# YOUR GOAL
Reproduce the records below word for word, from the line containing "will (x=128, y=439)." through the line containing "pos(372,166)", with both of those lines included.

# INFORMATION SHOWN
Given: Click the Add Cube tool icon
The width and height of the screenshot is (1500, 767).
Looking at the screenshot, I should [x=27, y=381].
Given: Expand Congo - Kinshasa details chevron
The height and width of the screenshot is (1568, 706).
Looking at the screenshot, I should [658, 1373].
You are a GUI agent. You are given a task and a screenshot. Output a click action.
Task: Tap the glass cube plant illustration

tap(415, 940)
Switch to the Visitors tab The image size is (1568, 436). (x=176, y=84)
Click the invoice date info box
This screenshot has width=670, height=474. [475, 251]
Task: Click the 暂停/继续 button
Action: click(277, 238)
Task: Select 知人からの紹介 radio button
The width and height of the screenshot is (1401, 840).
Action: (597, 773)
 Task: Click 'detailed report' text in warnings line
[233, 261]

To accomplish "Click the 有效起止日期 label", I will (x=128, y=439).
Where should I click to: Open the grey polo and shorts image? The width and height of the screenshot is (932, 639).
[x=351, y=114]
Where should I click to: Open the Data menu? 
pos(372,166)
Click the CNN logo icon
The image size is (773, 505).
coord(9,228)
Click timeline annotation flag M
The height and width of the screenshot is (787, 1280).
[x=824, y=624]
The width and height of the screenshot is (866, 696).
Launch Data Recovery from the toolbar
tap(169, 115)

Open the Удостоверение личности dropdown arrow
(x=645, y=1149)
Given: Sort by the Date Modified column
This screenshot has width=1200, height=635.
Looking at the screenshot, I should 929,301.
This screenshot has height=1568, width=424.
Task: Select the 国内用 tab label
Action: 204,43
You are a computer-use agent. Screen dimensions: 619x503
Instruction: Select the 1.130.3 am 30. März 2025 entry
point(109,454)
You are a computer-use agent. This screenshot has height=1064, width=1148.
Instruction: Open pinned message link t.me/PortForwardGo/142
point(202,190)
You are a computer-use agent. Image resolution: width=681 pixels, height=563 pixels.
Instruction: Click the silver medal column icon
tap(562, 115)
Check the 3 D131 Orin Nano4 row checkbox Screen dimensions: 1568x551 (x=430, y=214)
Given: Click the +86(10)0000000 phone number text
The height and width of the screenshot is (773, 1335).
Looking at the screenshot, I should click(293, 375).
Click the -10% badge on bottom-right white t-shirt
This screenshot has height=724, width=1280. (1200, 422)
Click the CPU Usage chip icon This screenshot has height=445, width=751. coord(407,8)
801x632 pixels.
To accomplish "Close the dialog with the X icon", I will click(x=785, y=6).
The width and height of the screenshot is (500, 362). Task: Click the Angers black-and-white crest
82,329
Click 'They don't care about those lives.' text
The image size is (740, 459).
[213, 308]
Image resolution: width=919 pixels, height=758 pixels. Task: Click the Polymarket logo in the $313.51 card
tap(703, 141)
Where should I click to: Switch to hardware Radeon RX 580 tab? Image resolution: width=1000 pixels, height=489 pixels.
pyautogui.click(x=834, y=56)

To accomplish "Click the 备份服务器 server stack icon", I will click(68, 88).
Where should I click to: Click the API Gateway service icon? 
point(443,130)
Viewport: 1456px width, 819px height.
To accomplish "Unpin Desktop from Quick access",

# WRITTEN ANSWER
To accomplish "Click the 有效起止日期 label", I will (x=128, y=439).
Where should I click to: Open the grey polo and shorts image? The width and height of the screenshot is (932, 639).
[x=351, y=114]
Where should I click to: Open the Data menu? 
pos(372,166)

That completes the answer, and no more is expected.